そういうもんですか。大蛇尾川、小蛇尾川、矢沢などを大プッシュされた。いや~マジ、今回男鹿を舐めていたので、また勉強しに来たいと思います。

 

帰りはすぐそこの幸乃湯温泉に立ち寄り。

入湯料500円は良心的だが、ロッカーはすべて100円返却無し方式。日帰り客の貴重品預かりも無し。基本料金安めで、オプションで稼ぐ戦略か。飲み物も高い。

合宿か何かで小・中学生が大量にいてすごい騒ぎだったこともあって、飯はスルー。風呂自体は打たせ湯の圧力がすごくて満足。

 

たまたま見つけた「スーパーいけがみ」にて惣菜を買って小腹を満たすことに。栃木らしく「いもフライ」を食べたかったが、なんと「焼きじゃがいもに味噌をつけたもの」が販売されており、「中島らもの<明るい相談室>まんまやんけ!」と笑ってしまった。

焼きジャガイモに味噌を付けて食べると死ぬ問題

味噌が甘くて美味かった。


【テクニカルコメント】

・靴は高巻きや登攀を考えるとゴム底がベターか。ただし前半~中盤はヌメリが多く、特に河原歩きの時に転けやすいが、そこは我慢。今回タワシを使ったのは1カ所だけだが、無かったら敗退だった。(まあ軍手でこすってもいいんですが)

・ザイルは50mを持参したが、30~40mで十分。

・ピトン大活躍。残置が無いので必須。

・カムはマスターカム0番~キャメロット0.75番まで持っていったが、小さめのは決まらなかった。キャメの0.5と0.75にだいぶ世話になった。

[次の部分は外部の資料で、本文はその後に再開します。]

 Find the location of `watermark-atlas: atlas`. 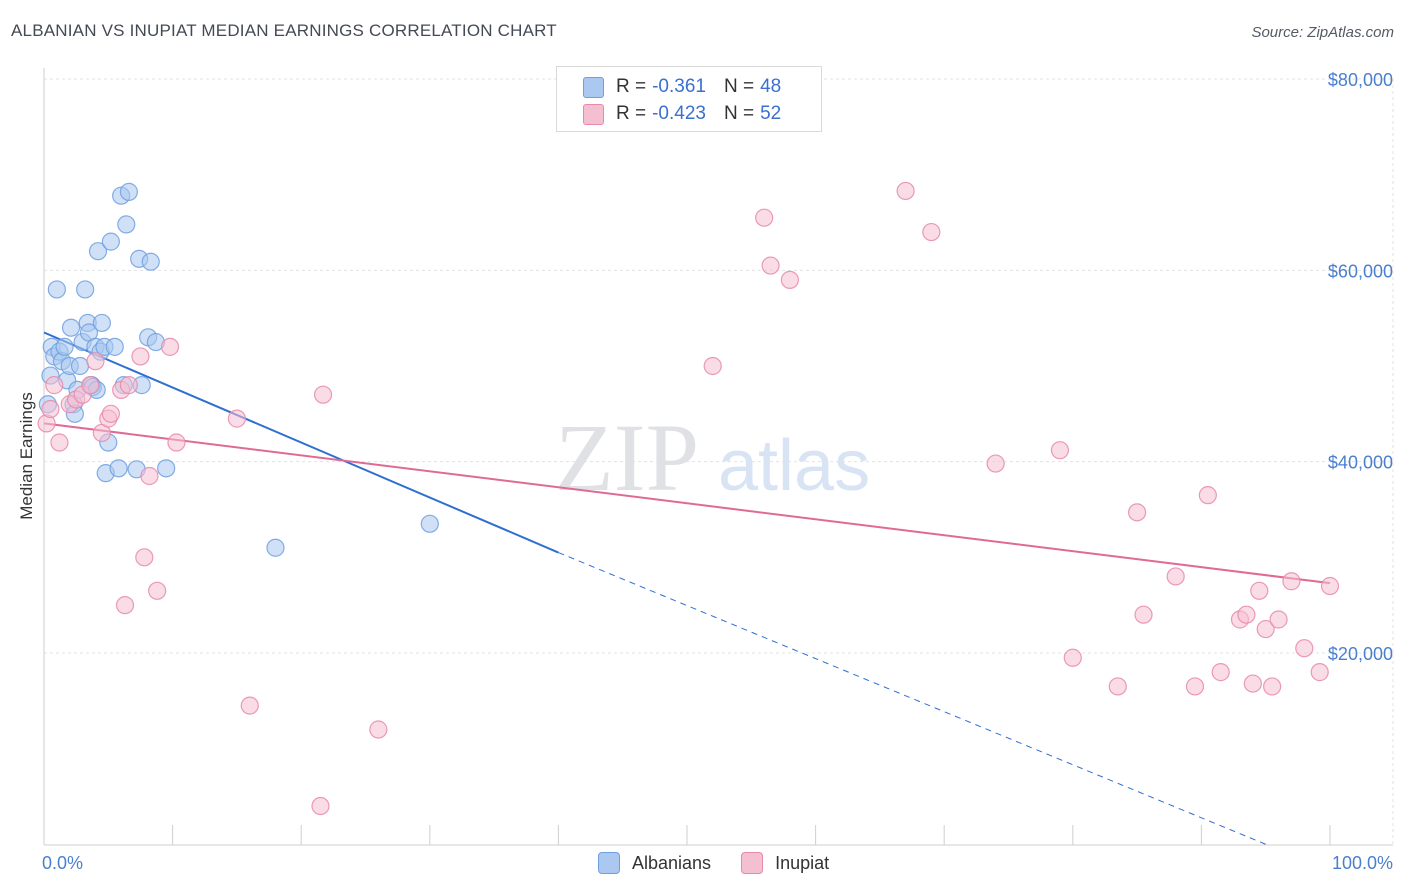

watermark-atlas: atlas is located at coordinates (794, 466).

・登山体系によると、小屋ノ沢は簡単らしい。出合の滝より上の方に巡視路がつけられているはずなので、下降ルートとしても問題なさそう。ひろたさんの記録によると相当立派な橋が架かっているようなので見落とすことはなさそう。ただし、登山道から鉄塔の巡視路経由で降りれば3h前後なので、時間が押してしまい日没が迫っている場合は登山道経由が無難と思われる。暑いが。

・泳ぎはなく、標高も低いので寒さ対策はそこまで必要ない。我々は真夏日だったこともあって汗だくだった。ただしシャワーの中でのクライミングやビレイはあるので、基本的に薄着でいいが、状況に応じてパッとカッパを着込みたい。

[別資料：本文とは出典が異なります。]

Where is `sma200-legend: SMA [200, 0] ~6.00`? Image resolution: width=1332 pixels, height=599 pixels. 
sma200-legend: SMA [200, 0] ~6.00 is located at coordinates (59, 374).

・とにかく、「栃木の沢」と思っていると痛い目に遭う。日帰りとしては手強い。草付きが悪いので初心者は同行しない方が無難。取水堰堤までの遡行で「こんなものか」なんて思わない方がいい。大体、すぐそこが福島なのだ。「南会津の沢」と思っておけば油断もしないだろう。

・増水していなければここまでクライミングで苦労することはないと思われるが、大滝の高巻きやただっぴろい頂上付近などハマりポイントが複数あり、舐められない。

・意外にも虻がいた。数が少なく凶暴さも感じられないので、虫よけ1本持っていけば十分。